Many people in science would rather not talk about the problem of research misconduct, much less act on it. After all, who directly involved would benefit from a serious crackdown? Certainly not the institutions at which the misconduct takes place — they are nominally responsible, but can face legal repercussions, embarrassing headlines and a public-relations disaster if they expose cheating academics. It is much easier to shuffle miscreants out of the side door with vague references and a promise of silence, effectively pushing the problem somewhere else, and onto someone else.
So it is perhaps a sort of progress that the British Medical Journal and the international Committee on Publication Ethics were able to organize a meeting on the subject in London last week, gathering representatives from universities, funders, journals and lobby groups to discuss how the problem could be tackled in the United Kingdom (see Nature http://doi.org/hmx; 2012). The meeting broke little new ground, but its organizers do, at least, deserve credit for trying.
“Stronger action and punishments are needed to discourage misbehaviour.”
A big part of the problem is the lack of perceived risk associated with misconduct. Some fraudulent researchers might be sociopaths who don't care about the rules, but many others simply believe that they can anticipate the outcome of a research project, and see no downside to fabricating the required results to save time, or tweaking results to achieve a stronger signal. Either way, stronger action and punishments are needed to discourage such misbehaviour. (Meanwhile, for colleagues considering blowing the whistle, the risks are glaringly huge — witness the plight of scientists, such as cardiologist Peter Wilmshurst, who have raised questions and have faced the full force of Britain's ludicrous libel laws as a result.)
Could publications such as this one do more to deter cheats? Unfortunately, we are often in no position to flag up even proven cases of misconduct, and thereby highlight the risks that miscreants run with their careers. Yes, it is a journal's primary job to clean up the literature, but when papers are retracted owing to misconduct, the libel laws (again) often prevent our editors from saying so. We know that this leaves the affected communities frustrated and in the dark. It leaves us frustrated, too.
So, with journals unable to push towards greater integrity and universities often unwilling to do so, should funding agencies be leading the charge? It is, after all, their money that is wasted if misconduct does occur.
Funding agencies in the United States do sometimes investigate misconduct. Research funded by the National Institutes of Health and some other government agencies falls under the remit of the Office for Research Integrity (ORI), which has the power to bar researchers from receiving future funding. However, as Nicholas Steneck, director of the research-ethics programme at the Michigan Institute for Clinical and Health Research in Ann Arbor, told the London meeting, this process probably misses most major misconduct. And the ORI can't initiate investigations: institutions must conduct their own inquiries first.

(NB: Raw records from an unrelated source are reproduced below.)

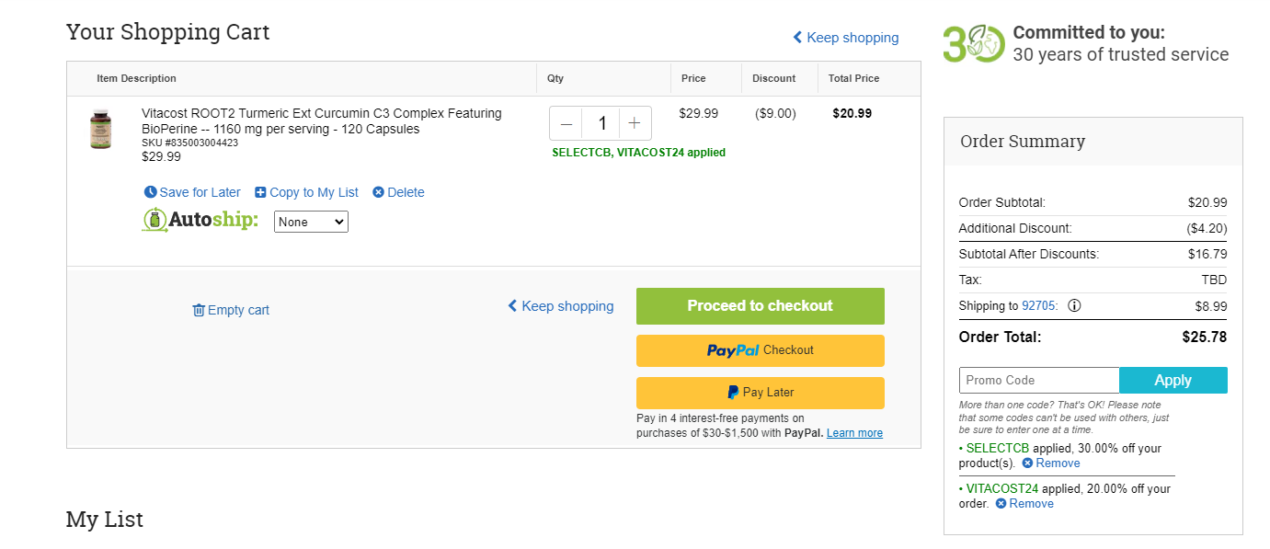Viewport: 1270px width, 549px height.
Task: Click the top Keep shopping link
Action: pyautogui.click(x=846, y=38)
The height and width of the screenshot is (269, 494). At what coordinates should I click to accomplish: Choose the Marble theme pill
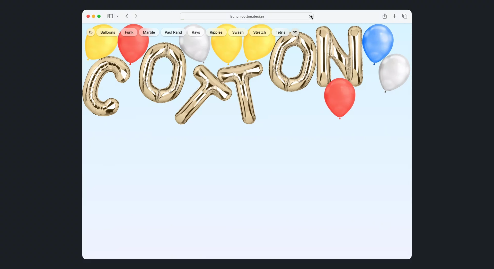pos(149,32)
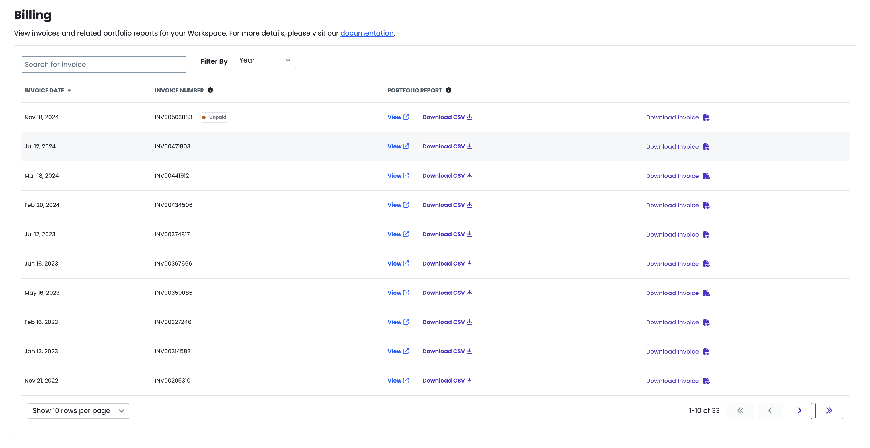870x448 pixels.
Task: View portfolio report for May 16, 2023
Action: pos(394,293)
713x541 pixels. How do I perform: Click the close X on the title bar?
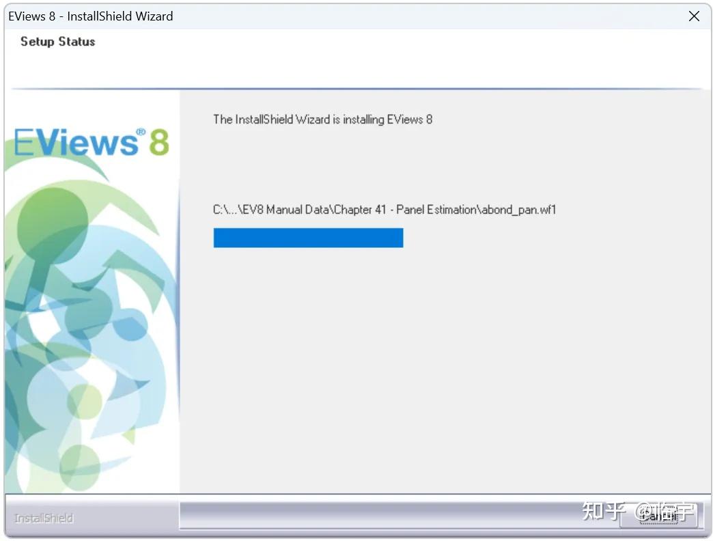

In the United Kingdom, there seems to be little appetite for launching an overarching ORI-type regulator. Certainly, the existing independent advisory group, the UK Research Integrity Office in Falmer, is clear that it has no desire to take on such a role. British funding councils — in collaboration with the country's universities — have chosen instead to produce a 'concordat' detailing good practice, to which institutions will be expected to sign up. This is laudable, but unlikely to strike fear into fraudsters and fabricators.
So, how can Britain highlight cases of misconduct and discourage it in future? Ultimately, the incentives probably need to come from on high, and the government could get the ball rolling by commissioning an anonymous survey on misconduct that UK researchers have witnessed and perpetrated. An official audit would offer a strong platform for others to build on — perhaps with a parliamentary inquiry and subsequent report on the damage done to UK science by misconduct, and an assessment of the options for tackling it and the investment needed. Funders and universities could then work together to establish common definitions of what counts as misconduct, and how it will be punished. And if a reform of the libel laws goes ahead, journals and other scientists would be able to do more to highlight and expose miscreants.
Sounds ambitious? If the solutions were easy, there wouldn't be a problem to discuss. But there is, so we must face it.